Respondents expressed fears about the job market and their income prospects. The September survey was completed Sept. 17, the day before the Federal Reserve’s policymaking committee agreed to lower the central bank’s benchmark interest rate by half a percentage point. The size of the cut was larger than some economists expected and was a move that could bolster consumer confidence going forward.
“Consumer confidence dropped in September to near the bottom of the narrow range that has prevailed over the past two years,” Dana M. Peterson, chief economist at The Conference Board, stated in a press release. “September’s decline was the largest since August 2021, and all five components of the index deteriorated. Consumers’ assessments of current business conditions turned negative, while views of the current labor market situation softened further. Consumers were also more pessimistic about future labor market conditions and less positive about future business conditions and future income.
“The drop in confidence was steepest for consumers aged 35 to 54,” Peterson added. “As a result, on a six-month moving average basis, the 35-to-54 age group has become the least confident, while consumers under 35 remain the most confident. Confidence declined in September across most income groups, with consumers earning less than $50,000 experiencing the largest decrease. On a six-month moving average basis, consumers earning over $100,000 remained the most confident.

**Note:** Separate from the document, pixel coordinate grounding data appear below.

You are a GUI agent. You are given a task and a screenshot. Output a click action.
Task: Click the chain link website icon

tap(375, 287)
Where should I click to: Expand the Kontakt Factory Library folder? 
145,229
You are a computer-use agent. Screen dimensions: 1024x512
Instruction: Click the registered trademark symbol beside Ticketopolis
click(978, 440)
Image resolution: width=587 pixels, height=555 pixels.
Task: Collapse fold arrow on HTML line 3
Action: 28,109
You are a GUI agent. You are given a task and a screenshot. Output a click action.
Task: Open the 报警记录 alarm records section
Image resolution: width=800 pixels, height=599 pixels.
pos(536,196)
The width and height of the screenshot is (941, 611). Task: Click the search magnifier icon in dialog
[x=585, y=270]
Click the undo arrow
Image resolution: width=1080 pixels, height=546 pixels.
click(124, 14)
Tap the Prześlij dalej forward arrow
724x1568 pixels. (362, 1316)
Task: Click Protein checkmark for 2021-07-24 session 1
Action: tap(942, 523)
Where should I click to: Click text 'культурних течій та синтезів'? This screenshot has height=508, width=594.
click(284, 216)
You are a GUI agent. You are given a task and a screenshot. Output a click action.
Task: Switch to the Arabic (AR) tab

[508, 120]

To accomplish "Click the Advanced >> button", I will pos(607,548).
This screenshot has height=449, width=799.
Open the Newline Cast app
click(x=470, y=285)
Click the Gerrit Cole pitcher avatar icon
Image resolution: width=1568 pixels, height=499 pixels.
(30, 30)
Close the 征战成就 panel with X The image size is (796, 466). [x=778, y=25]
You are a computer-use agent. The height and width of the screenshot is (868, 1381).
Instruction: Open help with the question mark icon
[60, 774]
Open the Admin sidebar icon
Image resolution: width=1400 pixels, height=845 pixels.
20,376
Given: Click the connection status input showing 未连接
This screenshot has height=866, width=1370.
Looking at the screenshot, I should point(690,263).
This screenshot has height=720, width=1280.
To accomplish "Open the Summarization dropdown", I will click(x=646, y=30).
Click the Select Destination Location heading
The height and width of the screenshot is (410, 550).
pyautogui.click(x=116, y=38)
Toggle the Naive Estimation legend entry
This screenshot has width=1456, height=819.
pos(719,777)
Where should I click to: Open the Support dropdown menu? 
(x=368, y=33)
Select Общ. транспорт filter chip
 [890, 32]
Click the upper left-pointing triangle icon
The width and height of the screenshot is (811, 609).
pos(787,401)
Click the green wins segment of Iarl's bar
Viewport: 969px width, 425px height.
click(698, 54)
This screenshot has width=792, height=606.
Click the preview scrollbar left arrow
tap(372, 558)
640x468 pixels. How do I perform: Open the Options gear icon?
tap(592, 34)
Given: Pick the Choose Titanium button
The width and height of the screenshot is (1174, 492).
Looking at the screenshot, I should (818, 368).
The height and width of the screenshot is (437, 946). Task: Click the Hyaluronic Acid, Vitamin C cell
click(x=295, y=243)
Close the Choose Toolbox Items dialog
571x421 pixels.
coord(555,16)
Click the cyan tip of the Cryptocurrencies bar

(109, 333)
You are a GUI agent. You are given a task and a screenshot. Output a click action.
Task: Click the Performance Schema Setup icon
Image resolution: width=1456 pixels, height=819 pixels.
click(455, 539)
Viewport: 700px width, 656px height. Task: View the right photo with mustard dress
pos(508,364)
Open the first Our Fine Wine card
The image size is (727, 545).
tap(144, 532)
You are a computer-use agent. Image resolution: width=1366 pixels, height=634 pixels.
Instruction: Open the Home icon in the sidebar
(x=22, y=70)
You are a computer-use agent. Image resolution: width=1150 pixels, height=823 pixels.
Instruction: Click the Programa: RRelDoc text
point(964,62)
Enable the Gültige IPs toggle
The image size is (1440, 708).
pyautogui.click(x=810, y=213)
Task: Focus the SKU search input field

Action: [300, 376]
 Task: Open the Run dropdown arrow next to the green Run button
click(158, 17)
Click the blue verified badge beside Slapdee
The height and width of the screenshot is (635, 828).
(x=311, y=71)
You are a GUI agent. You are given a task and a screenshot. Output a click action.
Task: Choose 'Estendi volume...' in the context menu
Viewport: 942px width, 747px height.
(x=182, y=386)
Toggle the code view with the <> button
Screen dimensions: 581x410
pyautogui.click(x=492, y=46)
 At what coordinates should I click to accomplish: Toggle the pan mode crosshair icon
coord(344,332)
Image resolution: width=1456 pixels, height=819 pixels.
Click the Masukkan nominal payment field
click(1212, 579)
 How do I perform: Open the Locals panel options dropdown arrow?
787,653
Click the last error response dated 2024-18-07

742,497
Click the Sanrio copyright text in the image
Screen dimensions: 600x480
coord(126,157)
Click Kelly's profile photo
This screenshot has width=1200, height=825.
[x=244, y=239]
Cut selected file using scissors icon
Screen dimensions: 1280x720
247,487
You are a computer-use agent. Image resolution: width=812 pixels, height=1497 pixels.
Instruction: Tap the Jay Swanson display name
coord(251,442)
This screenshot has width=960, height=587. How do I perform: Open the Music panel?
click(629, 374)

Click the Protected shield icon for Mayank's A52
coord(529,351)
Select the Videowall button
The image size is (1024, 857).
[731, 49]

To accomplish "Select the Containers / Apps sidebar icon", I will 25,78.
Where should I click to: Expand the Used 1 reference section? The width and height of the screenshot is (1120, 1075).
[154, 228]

“The deterioration across the index’s main components likely reflected consumers’ concerns about the labor market and reactions to fewer hours, slower payroll increases, fewer job openings — even if the labor market remains quite healthy, with low unemployment, few layoffs and elevated wages. The proportion of consumers anticipating a recession over the next 12 months remained low, but there was a slight uptick in the percentage of consumers believing the economy was already in recession.”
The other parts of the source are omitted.